Você Sabia? Nova morfologia do trabalho e precarização

Você Sabia? Nova morfologia do trabalho e precarização

A Nova Classe Trabalhadora e a Precarização do Trabalho

Mudanças na Classe Trabalhadora

  • Há 20 ou 30 anos, muitos cientistas sociais acreditavam que a classe trabalhadora estava desaparecendo devido ao desemprego e à tecnologia, o que era uma visão irrealista.
  • A financeirização da economia e o neoliberalismo exigem um novo tipo de classe trabalhadora, que combina elementos do passado com novas realidades.
  • O surgimento de profissões como telemarketing e call centers exemplifica essa nova classe trabalhadora, predominantemente feminina no Brasil.

Impactos da Tecnologia no Trabalho

  • Antes da crise econômica, havia cerca de 1.500.000 trabalhadores em telemarketing no Brasil; esse número reflete uma mudança significativa nas dinâmicas de trabalho.
  • A automação e a digitalização reduziram drasticamente o número de bancários necessários para operar bancos, evidenciando um trabalho invisível por trás das operações financeiras.

Precarização do Trabalho

  • Desde os anos 70, as mudanças globais têm levado à precarização do trabalho em diversas esferas, incluindo setores antes considerados estáveis.
  • O capital fictício domina o cenário econômico atual, impactando negativamente as condições de trabalho e levando à destruição dos direitos laborais.

Tendências Globais na Precarização

  • O que antes era exceção (trabalho informal e terceirizado) tornou-se regra; isso representa uma tendência global preocupante.
  • A precarização não é restrita a setores específicos; universidades e instituições públicas também enfrentam essa realidade.

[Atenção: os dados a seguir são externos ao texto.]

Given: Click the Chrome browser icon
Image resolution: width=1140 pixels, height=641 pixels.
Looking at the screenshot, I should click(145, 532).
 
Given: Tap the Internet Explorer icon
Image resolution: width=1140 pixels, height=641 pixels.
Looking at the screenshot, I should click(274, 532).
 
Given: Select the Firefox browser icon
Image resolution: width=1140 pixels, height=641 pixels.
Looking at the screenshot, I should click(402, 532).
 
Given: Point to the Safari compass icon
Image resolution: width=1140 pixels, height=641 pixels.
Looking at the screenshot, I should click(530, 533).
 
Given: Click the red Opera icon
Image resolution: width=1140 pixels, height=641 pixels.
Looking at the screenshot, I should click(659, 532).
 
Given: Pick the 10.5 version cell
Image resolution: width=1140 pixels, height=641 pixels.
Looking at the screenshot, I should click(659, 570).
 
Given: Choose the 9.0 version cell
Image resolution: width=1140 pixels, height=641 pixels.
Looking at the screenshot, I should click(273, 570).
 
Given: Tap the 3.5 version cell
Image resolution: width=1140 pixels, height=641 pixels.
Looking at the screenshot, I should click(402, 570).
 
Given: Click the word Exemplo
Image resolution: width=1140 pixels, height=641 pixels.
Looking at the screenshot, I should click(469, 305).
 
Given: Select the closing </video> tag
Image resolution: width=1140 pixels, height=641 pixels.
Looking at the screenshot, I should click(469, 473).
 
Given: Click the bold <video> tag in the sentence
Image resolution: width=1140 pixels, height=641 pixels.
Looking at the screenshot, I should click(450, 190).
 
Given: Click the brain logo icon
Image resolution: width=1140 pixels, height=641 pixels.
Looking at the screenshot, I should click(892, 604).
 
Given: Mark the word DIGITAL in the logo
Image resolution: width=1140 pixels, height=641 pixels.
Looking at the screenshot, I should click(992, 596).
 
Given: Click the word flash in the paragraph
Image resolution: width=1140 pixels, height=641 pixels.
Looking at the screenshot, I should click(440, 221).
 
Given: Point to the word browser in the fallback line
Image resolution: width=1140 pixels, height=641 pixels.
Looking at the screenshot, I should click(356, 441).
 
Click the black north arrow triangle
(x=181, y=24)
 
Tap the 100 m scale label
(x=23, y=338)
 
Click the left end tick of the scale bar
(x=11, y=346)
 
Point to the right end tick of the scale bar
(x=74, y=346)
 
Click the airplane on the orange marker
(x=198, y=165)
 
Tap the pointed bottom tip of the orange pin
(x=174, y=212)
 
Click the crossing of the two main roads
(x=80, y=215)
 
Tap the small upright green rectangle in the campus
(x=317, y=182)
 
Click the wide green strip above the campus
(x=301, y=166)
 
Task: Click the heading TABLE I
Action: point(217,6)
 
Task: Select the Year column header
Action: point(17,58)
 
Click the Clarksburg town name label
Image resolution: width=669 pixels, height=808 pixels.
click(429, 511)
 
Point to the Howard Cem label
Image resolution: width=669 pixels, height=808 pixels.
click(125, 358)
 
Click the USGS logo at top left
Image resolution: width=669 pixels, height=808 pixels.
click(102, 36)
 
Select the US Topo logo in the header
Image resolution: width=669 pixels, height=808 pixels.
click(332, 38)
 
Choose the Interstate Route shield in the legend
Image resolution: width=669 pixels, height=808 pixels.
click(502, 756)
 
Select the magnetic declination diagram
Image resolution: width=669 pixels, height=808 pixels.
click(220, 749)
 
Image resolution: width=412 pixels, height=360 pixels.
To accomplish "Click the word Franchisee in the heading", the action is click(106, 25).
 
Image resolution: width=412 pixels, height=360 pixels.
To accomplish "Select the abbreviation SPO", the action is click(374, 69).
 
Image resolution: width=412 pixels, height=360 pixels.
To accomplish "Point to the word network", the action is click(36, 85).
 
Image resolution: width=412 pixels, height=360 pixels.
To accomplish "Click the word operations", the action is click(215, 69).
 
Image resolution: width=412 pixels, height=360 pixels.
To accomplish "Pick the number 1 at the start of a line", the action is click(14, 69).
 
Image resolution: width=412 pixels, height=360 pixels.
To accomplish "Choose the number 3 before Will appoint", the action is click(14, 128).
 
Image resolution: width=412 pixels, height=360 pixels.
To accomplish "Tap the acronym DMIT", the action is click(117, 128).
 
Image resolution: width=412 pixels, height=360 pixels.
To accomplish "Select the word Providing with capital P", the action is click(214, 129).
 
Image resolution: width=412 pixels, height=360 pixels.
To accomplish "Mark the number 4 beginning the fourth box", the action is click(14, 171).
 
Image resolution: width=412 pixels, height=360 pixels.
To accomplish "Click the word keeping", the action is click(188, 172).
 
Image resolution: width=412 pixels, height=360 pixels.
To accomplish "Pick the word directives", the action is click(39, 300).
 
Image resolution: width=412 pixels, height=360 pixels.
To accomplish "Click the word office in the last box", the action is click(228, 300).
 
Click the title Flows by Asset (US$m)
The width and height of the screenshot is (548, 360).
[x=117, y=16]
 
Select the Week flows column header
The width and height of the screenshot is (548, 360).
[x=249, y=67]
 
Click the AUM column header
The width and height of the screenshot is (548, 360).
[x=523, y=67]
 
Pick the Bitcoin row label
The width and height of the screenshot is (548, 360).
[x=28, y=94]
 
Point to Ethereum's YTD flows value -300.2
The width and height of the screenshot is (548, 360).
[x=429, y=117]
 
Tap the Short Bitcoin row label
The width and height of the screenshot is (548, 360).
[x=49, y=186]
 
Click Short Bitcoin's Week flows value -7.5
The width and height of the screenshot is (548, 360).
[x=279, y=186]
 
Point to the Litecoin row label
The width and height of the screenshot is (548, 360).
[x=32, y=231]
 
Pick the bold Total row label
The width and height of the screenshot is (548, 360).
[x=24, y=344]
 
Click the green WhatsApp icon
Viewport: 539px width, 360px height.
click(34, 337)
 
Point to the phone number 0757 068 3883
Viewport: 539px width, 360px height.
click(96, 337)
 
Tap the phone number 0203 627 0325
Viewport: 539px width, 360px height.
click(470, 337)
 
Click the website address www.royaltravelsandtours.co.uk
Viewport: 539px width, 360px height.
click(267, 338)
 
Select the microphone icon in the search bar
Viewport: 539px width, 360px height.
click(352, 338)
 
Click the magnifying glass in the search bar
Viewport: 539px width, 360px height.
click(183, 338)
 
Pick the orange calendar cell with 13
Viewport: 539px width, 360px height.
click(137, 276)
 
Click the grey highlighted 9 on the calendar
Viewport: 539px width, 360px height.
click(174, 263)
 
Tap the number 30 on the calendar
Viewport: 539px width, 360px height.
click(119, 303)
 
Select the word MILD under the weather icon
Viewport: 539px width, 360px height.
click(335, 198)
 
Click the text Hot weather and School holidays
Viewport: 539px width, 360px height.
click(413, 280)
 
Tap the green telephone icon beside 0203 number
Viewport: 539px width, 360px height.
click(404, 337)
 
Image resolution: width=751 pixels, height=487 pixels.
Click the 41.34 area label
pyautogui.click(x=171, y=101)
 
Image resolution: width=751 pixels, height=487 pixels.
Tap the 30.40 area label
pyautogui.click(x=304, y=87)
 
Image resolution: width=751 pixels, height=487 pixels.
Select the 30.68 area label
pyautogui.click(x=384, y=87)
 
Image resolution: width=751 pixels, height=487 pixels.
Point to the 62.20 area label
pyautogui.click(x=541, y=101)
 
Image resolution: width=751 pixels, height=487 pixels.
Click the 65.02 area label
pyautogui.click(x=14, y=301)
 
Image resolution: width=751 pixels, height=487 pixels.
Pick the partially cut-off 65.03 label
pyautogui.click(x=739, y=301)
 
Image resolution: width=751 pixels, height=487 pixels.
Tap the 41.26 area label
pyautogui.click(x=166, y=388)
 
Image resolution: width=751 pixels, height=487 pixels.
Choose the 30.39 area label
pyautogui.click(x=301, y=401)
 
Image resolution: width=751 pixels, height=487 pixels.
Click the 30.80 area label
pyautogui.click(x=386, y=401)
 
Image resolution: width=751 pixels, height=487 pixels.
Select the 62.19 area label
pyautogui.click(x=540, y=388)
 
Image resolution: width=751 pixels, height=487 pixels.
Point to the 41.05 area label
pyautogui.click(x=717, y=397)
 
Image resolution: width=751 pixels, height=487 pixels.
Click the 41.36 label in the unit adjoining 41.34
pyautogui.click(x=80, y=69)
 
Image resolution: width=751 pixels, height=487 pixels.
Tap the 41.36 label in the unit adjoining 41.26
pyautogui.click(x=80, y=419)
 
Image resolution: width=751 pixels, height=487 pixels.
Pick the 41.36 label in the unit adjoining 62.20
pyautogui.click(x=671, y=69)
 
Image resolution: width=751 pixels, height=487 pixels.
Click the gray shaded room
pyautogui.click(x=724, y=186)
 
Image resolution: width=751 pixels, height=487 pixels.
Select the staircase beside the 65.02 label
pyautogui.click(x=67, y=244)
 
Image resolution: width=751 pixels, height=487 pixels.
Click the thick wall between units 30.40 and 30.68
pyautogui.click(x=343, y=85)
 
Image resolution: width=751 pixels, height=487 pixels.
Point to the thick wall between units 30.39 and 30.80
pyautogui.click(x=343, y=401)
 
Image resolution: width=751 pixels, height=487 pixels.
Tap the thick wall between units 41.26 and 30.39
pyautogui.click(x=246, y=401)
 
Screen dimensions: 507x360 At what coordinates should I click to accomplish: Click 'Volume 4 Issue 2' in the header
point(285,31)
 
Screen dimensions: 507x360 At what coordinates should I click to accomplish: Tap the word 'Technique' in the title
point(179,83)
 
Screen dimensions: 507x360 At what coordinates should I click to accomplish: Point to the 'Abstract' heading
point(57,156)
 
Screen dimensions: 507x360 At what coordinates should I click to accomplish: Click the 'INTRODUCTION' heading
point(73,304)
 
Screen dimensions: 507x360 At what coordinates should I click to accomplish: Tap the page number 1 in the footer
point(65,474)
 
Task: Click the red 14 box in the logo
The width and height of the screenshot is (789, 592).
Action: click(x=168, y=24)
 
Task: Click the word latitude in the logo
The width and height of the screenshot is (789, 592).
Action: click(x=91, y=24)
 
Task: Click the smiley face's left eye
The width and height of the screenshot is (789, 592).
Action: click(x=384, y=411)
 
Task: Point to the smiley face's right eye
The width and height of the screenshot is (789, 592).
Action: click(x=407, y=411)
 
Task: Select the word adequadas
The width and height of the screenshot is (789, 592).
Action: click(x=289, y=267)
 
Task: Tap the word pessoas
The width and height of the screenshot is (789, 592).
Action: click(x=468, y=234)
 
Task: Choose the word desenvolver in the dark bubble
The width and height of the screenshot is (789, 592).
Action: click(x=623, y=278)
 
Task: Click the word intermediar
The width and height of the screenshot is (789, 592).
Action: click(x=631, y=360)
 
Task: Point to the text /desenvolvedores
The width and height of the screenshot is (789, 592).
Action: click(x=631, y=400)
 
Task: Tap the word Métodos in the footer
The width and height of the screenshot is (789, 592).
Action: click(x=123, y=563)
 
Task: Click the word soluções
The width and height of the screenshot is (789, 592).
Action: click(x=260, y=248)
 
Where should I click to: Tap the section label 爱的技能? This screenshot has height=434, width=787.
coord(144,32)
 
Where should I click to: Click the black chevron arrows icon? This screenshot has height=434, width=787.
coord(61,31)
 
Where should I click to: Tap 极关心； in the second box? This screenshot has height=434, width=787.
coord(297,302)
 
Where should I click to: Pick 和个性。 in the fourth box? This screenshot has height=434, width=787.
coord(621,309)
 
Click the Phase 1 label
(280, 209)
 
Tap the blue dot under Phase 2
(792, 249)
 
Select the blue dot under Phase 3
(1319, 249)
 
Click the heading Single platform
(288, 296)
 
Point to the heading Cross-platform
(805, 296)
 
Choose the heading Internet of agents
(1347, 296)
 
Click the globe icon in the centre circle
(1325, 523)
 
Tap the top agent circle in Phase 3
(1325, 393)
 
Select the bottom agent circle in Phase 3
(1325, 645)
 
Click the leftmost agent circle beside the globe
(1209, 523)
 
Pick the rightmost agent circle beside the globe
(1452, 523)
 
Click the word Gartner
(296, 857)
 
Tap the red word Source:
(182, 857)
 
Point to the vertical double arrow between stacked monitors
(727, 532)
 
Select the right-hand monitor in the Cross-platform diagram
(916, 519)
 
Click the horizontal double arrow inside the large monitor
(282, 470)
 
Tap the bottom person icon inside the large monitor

Desafios Atuais para os Trabalhadores

  • A modernidade é caracterizada pela destruição dos direitos trabalhistas; isso deve ser reconhecido como uma forma de barbárie social.
  • O governo atual promove um modelo onde o negociado prevalece sobre o legislado, colocando os trabalhadores em situações vulneráveis durante negociações salariais.

A Crise da Classe Trabalhadora e as Reformas no Brasil

Impactos das Reformas na Legislação Trabalhista

  • A legislação social protetora do trabalho no Brasil está sendo desmantelada, o que pode levar à quebra de direitos fundamentais da classe trabalhadora.
  • A proposta de aumentar a jornada de trabalho de 8 para 12 horas é vista como uma retrocesso, especialmente considerando a história dos trabalhadores que enfrentaram jornadas extenuantes durante a Revolução Industrial.
  • Exemplos práticos são dados sobre trabalhadores na agroindústria, que cortam grandes quantidades de cana-de-açúcar e já saem exauridos após 8 horas; um aumento na carga horária seria insustentável.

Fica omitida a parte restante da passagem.